15 thoughts on “The Infrastructure Cult”

  1. Certainly, the residents of San Francisco and Marin County could all have gotten decent bikes or at least memberships in a bike share outfit. Money better spent than on the usual highway expansion with no tangible benefits other than “it’s just what we do.”

    1. Bridges subsidizing ferries. Now there’s a switch. Usually, when a bridge goes in, ferries go under pretty quickly. But that’s because the bridge is usually “free” (no tolls or expenses above ordinary driving costs).
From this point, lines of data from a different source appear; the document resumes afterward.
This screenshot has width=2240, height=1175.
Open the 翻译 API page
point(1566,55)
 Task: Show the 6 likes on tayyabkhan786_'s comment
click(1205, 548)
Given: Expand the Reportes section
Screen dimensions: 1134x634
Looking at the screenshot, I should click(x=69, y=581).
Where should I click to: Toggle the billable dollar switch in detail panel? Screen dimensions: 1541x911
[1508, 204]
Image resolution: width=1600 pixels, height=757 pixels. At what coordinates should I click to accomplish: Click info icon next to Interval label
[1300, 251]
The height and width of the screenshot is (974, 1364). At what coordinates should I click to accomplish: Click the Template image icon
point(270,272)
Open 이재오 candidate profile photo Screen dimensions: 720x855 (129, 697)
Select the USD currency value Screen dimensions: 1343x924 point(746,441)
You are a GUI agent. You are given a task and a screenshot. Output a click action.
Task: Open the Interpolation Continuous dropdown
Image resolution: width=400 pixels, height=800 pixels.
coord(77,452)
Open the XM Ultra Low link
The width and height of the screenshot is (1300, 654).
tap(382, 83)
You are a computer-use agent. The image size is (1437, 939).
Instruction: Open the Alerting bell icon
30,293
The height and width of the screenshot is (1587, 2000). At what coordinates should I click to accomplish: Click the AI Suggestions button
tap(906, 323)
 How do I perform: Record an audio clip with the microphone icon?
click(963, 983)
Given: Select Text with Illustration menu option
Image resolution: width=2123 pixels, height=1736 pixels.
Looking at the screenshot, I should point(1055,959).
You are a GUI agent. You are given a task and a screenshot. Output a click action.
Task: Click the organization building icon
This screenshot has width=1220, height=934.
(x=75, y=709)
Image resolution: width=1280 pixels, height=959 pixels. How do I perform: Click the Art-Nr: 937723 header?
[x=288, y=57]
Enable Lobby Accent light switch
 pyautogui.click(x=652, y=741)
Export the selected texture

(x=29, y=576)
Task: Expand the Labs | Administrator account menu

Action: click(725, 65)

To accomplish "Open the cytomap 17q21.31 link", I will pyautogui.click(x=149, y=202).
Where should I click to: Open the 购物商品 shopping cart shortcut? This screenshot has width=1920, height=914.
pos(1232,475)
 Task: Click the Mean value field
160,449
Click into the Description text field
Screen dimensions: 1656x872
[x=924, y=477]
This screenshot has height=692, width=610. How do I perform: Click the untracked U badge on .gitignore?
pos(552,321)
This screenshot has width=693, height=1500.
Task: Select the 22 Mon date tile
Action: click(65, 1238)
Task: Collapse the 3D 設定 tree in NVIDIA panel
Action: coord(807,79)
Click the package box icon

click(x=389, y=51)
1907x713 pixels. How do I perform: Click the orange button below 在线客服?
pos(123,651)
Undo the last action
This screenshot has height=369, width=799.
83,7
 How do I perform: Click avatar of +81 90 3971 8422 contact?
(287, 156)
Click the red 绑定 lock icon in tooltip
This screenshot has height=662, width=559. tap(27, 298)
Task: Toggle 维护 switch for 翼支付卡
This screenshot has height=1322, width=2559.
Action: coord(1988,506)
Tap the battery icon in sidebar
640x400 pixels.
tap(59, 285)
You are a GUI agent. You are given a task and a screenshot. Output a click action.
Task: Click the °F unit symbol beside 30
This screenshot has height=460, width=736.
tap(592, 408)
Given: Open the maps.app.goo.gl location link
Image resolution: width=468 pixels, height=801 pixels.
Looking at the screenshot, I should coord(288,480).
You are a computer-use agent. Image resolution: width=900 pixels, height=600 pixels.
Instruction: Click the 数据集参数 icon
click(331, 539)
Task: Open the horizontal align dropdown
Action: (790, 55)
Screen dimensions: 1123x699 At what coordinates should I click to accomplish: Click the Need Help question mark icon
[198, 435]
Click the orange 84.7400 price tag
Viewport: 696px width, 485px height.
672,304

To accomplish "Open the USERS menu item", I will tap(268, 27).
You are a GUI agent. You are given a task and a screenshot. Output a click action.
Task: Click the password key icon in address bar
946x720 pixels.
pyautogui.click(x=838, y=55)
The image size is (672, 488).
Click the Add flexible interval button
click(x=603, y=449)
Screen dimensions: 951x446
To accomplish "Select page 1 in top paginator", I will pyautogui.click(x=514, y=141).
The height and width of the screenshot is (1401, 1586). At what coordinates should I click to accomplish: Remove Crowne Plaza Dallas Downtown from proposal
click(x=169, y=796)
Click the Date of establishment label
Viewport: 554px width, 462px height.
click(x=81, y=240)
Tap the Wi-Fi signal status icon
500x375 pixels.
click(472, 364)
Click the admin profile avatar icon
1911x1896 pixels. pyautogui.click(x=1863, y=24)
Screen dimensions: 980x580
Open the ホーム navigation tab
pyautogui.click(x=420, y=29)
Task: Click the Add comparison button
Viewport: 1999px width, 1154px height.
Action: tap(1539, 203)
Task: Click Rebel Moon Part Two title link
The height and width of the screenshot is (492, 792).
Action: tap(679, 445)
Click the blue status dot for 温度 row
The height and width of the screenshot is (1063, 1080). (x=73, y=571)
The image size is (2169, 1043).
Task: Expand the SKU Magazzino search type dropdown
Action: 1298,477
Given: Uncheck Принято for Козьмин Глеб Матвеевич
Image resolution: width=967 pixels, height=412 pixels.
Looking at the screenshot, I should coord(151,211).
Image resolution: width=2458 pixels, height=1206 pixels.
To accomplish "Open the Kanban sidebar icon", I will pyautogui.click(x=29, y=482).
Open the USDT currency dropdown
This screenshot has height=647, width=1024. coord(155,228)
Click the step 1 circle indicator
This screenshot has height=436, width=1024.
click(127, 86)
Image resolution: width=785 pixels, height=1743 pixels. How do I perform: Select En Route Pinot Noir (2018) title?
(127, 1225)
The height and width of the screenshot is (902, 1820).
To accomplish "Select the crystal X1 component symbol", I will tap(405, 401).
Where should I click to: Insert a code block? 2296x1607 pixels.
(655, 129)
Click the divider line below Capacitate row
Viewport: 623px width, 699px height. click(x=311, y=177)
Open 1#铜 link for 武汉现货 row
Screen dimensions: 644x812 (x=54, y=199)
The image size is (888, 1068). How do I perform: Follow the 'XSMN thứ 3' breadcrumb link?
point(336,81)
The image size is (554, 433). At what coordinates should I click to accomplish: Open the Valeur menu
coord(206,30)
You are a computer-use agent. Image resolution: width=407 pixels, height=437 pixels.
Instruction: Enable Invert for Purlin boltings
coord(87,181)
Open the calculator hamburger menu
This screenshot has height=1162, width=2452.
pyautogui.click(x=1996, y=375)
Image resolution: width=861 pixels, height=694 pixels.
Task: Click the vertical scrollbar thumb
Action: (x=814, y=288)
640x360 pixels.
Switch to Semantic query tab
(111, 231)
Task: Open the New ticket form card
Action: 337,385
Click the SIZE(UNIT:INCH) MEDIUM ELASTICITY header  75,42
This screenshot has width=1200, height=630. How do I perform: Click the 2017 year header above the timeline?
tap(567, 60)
If we can use tolls to charge the (impatient? reclusive? antisocial?) drivers of single-occupant vehicles, and use the collected fees to provide alternative, cheaper, (but slower) transportation, and keep traffic (usually) flowing without massive street expansions, then isn’t that obviously the fiscally responsible course of action?

    1. This thread is proving my point. People are easily distracted by a detail of no consequence while the actual matter at hand is given no thought. That’s why an enormous amount of money can be spent on a tiny stretch of unnecessary road. Focus. On. The. Main. Point.

    1. I’m sure you’re being cheeky. I’m also sure I’m wrong about the exact cost of a space shuttle launch. How about the bigger point I’m making? Please comment on that.

    2. For pete’s sake. $1.4 Billion is $1,642.29 for every resident of the city, or $304.74 for every resident of the entire San Fran metro. That’s an enormous sum. What do they get for all of that money? What could they have done with it instead? That’s the point.

      1. Not trying to be cheeky! I love the blog and I agree with this post – it seems like a heck of a lot of money for a small benefit. But the exact quote is:

        “The Department of Transportation dropped $1.4 billion on Doyle Drive. It’s a magnificent piece of engineering, but a space shuttle could have been launched with that kind of cash. Or everyone in North America could have gotten a pretty nice bike.”

        $1,400,000,000 divided by 320,000,000 (the population of the US) is $4.38. If you meant ‘everyone in San Francisco could have gotten a pretty nice bike’ then the point absolutely stands. Just seemed like you made a typo?